* start Page *
Anarchists and minarchists do a lot of bickering, but they have more in common than not. They are both for radically less government, and both often call themselves libertarians. While we should strive to, as much as possible, put aside the ideological differences and work towards our mutual goals, there is always some benefit to having friendly discussions about the virtues of the two philosophies. What follows is a sort of “intro” to anarchism (more specifically, anarcho-capitalism, or one of its plentiful synonyms such as capitalism, voluntaryism, or anti-statism) for minarchists.
The basic moral premise of anti-statism is that no man should ever aggress against another man who has not first aggressed against him (the non-aggression principle, or NAP). Aggression, of course, includes stealing, or taking anything from a man against his will. Involuntary taxation, then, is a form of stealing by majoritarian consensus (or democracy). The penalty for refusing involuntary taxation is to be kidnapped against your will and thrown in a cage (jailed). To violently resist this would of course lead the state to kill you. The most basic inherent principle of the state, then, is violence and aggression, as it must be.
* end Page *
Required work:
**1.** List the synonyms for anarcho-capitalism that the text on anarchism and minarchism names.
**2.** Carry on the text on anarchism and minarchism from the point where it stops.
* start Excerpted records *
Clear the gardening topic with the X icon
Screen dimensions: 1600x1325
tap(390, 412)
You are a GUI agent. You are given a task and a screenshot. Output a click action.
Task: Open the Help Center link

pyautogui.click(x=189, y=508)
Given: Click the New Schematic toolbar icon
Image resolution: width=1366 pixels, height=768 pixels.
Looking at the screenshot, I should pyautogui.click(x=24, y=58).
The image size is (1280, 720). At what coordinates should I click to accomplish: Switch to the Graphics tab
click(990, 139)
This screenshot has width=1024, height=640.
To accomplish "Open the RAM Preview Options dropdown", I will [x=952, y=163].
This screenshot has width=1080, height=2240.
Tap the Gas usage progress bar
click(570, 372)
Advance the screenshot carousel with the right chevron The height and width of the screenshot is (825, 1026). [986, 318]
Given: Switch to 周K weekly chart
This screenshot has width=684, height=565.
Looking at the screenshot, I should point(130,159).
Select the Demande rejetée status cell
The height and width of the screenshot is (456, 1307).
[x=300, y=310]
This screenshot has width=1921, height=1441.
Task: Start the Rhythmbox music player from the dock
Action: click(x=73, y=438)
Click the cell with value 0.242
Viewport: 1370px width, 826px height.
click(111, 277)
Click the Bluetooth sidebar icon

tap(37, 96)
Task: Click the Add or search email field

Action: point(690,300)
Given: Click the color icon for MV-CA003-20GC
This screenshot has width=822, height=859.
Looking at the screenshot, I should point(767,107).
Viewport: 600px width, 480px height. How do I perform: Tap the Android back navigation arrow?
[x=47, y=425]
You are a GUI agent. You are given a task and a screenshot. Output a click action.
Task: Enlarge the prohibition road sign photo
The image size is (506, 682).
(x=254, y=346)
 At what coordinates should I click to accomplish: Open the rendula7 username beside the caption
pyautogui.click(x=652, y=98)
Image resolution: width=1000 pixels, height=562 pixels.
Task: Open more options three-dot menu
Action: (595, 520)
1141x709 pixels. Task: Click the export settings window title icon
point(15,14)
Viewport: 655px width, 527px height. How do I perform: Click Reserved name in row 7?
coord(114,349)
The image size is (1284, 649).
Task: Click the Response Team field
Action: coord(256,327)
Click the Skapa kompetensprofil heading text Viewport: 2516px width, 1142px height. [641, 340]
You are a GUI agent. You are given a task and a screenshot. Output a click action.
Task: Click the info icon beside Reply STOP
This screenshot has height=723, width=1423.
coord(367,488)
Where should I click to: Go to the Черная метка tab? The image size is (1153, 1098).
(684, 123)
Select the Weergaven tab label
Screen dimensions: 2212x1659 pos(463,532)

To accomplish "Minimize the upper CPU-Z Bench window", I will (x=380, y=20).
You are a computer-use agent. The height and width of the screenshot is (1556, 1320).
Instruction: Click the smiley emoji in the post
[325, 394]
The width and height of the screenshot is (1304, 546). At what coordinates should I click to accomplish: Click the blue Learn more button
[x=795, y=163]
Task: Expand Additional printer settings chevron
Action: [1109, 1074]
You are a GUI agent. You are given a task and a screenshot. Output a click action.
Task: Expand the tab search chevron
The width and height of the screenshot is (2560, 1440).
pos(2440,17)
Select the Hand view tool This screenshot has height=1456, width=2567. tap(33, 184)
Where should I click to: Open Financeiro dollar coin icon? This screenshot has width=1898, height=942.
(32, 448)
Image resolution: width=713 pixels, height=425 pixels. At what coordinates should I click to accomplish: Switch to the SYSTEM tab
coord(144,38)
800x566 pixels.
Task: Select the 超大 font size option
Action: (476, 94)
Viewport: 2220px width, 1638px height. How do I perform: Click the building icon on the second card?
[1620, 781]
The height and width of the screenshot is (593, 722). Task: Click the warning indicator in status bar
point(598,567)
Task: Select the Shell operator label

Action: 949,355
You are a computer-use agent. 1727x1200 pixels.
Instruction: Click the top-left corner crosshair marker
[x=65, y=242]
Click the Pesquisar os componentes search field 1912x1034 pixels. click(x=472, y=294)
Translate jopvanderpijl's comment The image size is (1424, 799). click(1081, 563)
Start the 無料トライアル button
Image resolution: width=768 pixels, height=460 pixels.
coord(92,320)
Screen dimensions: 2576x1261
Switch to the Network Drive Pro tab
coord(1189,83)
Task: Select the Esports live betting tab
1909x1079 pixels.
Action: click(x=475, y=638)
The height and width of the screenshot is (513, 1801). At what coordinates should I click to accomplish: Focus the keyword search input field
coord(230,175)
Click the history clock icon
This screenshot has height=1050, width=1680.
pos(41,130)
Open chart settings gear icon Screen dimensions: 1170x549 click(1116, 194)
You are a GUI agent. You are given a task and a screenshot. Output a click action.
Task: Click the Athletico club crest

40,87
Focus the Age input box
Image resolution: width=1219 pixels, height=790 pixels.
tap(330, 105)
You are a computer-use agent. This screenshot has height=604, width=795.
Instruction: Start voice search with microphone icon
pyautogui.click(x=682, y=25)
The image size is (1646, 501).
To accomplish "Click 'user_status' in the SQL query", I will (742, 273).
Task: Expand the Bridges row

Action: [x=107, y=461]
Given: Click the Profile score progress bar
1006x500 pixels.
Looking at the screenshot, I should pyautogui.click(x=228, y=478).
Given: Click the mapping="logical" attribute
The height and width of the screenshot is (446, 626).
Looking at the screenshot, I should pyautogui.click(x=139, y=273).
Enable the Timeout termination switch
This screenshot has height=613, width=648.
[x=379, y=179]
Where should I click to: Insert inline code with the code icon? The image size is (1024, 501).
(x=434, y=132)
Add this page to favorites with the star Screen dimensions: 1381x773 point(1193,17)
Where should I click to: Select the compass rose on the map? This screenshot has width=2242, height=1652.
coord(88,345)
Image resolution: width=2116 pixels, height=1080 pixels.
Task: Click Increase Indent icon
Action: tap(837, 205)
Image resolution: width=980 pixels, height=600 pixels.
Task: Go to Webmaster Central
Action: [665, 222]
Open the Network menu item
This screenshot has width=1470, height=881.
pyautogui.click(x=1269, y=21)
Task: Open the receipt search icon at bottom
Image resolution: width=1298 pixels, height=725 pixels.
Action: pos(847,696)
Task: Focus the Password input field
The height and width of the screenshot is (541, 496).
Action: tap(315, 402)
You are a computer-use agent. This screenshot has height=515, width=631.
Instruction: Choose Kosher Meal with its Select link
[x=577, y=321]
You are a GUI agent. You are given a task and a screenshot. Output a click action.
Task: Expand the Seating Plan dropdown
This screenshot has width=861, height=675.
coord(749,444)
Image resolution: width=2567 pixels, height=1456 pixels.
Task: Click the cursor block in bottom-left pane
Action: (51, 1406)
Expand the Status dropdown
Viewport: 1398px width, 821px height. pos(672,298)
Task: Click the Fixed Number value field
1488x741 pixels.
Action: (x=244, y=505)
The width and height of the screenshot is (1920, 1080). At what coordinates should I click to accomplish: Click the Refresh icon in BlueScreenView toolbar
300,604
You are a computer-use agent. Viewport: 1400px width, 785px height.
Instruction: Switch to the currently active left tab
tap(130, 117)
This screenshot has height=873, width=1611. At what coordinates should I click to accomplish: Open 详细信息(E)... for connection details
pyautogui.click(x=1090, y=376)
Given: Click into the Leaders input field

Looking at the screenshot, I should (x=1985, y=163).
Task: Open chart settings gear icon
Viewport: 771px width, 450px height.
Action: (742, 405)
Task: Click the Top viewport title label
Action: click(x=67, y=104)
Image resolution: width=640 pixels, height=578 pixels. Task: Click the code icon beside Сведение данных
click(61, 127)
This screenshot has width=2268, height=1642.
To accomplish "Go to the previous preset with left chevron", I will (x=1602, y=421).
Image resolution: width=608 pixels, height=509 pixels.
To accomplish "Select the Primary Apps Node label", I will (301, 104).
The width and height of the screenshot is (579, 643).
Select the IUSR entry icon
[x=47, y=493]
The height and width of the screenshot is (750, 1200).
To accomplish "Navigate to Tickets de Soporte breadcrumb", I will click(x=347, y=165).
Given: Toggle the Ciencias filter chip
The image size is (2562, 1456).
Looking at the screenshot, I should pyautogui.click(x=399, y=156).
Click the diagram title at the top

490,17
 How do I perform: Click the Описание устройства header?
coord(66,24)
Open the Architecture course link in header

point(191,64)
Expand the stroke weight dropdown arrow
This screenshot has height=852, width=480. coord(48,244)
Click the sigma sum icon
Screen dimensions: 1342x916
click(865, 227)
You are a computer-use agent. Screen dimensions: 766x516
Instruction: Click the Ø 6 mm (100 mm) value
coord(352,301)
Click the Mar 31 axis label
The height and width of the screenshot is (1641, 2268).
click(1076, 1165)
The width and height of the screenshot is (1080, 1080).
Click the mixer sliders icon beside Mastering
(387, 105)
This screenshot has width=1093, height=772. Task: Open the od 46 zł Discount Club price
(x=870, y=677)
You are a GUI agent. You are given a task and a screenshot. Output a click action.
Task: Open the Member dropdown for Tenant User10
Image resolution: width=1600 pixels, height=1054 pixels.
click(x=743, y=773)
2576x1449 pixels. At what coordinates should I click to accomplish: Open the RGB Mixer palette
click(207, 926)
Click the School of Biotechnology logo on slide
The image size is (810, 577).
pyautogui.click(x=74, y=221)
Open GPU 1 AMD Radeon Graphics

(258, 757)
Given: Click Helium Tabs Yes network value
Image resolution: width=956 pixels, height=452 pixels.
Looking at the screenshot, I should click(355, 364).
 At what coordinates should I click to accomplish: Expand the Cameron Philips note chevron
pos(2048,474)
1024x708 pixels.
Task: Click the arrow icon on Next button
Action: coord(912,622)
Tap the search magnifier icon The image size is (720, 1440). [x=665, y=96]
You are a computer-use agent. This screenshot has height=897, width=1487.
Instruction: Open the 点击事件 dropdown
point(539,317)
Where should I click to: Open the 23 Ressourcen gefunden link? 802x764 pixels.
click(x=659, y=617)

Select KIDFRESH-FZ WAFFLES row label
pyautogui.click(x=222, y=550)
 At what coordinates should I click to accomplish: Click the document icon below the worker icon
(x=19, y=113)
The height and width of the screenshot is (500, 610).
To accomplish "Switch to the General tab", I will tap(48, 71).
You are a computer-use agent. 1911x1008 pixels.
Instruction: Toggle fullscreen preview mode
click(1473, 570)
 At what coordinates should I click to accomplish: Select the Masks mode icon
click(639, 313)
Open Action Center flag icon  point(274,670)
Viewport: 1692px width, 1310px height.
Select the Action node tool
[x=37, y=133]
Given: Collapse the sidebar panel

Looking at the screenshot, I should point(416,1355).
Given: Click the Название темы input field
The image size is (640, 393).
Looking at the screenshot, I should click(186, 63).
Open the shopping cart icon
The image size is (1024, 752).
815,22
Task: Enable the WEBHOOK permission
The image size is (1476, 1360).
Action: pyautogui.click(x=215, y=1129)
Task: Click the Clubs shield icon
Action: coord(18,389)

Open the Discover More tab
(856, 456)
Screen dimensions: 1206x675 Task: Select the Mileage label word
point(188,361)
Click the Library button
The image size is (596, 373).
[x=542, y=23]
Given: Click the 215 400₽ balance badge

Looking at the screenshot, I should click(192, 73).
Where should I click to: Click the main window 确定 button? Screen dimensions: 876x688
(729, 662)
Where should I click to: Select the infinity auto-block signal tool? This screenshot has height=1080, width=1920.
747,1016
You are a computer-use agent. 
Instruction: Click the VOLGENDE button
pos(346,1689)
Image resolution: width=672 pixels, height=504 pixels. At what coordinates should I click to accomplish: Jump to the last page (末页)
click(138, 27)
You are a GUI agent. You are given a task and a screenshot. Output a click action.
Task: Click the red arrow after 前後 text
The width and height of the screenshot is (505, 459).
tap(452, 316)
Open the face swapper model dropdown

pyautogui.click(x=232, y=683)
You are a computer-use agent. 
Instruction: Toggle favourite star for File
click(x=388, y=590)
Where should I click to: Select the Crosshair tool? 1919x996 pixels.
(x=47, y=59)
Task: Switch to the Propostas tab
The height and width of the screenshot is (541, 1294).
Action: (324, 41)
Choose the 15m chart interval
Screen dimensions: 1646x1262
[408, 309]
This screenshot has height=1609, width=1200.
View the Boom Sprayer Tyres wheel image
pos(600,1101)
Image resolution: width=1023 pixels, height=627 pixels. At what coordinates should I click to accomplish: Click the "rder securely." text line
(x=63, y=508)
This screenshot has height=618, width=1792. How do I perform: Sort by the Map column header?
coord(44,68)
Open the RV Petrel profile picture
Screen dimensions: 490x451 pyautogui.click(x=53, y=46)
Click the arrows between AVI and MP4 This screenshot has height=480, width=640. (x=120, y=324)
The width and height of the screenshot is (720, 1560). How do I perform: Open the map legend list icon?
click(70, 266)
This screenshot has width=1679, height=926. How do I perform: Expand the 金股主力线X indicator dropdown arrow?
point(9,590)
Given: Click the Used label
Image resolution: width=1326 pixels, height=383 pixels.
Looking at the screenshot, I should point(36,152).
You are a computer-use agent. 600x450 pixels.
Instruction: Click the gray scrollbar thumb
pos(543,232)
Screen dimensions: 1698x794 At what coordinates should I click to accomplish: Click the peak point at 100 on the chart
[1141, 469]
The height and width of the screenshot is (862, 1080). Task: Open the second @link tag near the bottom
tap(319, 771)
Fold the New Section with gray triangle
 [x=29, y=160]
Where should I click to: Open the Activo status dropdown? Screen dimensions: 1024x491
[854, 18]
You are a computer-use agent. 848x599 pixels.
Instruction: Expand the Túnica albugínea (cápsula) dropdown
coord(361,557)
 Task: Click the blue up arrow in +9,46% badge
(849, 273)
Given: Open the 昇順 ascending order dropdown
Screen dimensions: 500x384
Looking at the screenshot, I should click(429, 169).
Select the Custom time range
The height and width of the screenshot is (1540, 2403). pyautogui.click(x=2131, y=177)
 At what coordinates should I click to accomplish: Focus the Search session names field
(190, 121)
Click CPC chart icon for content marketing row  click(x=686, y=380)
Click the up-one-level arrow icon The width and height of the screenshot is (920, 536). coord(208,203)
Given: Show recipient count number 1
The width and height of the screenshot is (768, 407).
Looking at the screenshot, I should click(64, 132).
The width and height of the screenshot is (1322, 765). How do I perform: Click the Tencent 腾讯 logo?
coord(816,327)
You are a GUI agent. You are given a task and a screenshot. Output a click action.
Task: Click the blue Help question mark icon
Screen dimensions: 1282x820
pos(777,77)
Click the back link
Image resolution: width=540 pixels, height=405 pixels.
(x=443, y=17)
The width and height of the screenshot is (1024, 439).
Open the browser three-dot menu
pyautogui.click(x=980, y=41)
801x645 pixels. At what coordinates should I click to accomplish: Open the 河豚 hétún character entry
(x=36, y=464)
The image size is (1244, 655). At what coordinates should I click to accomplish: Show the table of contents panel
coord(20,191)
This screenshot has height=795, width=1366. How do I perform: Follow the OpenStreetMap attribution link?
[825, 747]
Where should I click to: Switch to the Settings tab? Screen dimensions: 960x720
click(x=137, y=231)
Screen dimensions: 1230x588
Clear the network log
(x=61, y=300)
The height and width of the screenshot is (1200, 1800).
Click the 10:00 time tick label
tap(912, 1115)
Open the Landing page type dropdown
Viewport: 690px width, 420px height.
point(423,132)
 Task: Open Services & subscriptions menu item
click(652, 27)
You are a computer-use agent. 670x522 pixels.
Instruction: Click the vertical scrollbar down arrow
* end Excerpted records *
Expected results:
**1.** capitalism, voluntaryism, anti-statism

**2.**
Of course, many will say that everyone implicitly agrees to taxation via the social contract. However, this is a form of collectivism whereby the individual, even if radically opposed to the “social contract”, must conform. In other words, if I disagree with the contract, then it’s not really a contract, it is merely the imposition of force under a euphemism. Some believe that anarchism runs into a problem with hierarchy, for example, in religious institutions; however, anti-statism is not opposed to hierarchy. It is opposed to involuntary hierarchy. People are free to voluntarily submit themselves to any form of hierarchy, or even aggression, they so choose. The only stipulation is that the individual should always have the option to opt-in or out of a contract, as opposed to subjection to the will of the forceful collective. The case for government, then, is the utilitarian/pragmatic argument for risk mitigation. In other words, though we know it’s immoral to aggress against a peaceful individual for any reason, we will do it anyways, in order to defend against a supposed greater evil. Then again, as libertarians, we know that the utilitarian/pragmatic argument is always a compromise of principles.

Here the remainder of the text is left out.